The oil and gas exploration and production activities in Brazil are separated in two different phases. Once the concession or contract is granted, the company will enter the exploration phase (unless the field in which the company has acquired or farmed-in has already finalised the exploration phase) and start the exploration procedures. Once the company has completed the minimum exploratory programme stipulated and the Discovery Evaluation Plan, it will then decide if the field is commercially viable and will present to the Petroleum, Natural Gas and Biofuels Agency (ANP) the Discovery Assessment Final Report. Upon ANP’s approval of the Report, the company may then present the Declaration of Commerciality and move into the production phase, which will have a duration of 27 years. The company will then provide the ANP with a Development Plan in which it will detail the operations’ following steps, including the production. The fields’ production may not be anticipated without the authorisation of the ANP and must start within five years of the Discovery Assessment Final Report. 

Exploration and production – general

What is the general character of oil exploration and production activity conducted in your country? Are areas off-limits to exploration and production?
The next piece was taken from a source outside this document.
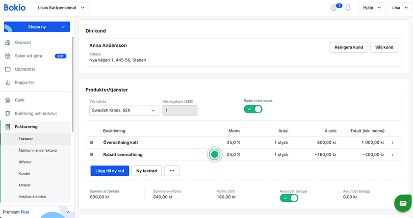This screenshot has width=413, height=218.
Task: Toggle the Rader med moms switch
Action: (x=253, y=109)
Brazil has both offshore and onshore operation opportunities.

By the end of 2019, 729 areas were licensed, 272 blocks were in the exploration phase, 77 blocks were being developed and 380 were in the production phase; to which 141 of the exploratory blocks were located offshore and 130 were located onshore. Of the 272 exploratory blocks, the state oil company, Petrobras, had a participating interest in 113, in which 39 were wholly owned by the company.

Regarding the production fields, also by the end of 2019, out of the 380, 101 were offshore, while 279 were onshore. Petrobras, in 2019, held an exclusive participating interest in 250 of the onshore production fields. 

Pre-salt production jumped from 521.5 million barrels in 2018 to 634 million barrels in 2019, with an average daily production of 1.7 million barrels, representing 62.3 per cent of the total national production, and continues to go up. The offshore productions corresponded to 96.3 per cent of the total production, and Rio de Janeiro was responsible for 75.3 per cent of production, placing Brazil as the 10th biggest producer in the world.

As to the areas off-limits, the environmental authority will be responsible for the granting (or not) of the operational licences. All areas pass through a thorough environmental study by the regulatory agency, which is regulated by the Intra-Ministerial Normative: 198/2012 (MME/MMA 198/12). Initially, the environment procedure will indicate if the areas can be offered as exploratory blocks. A positive indication, however, does not mean the automatic granting of an operation licence by the environmental authorities. 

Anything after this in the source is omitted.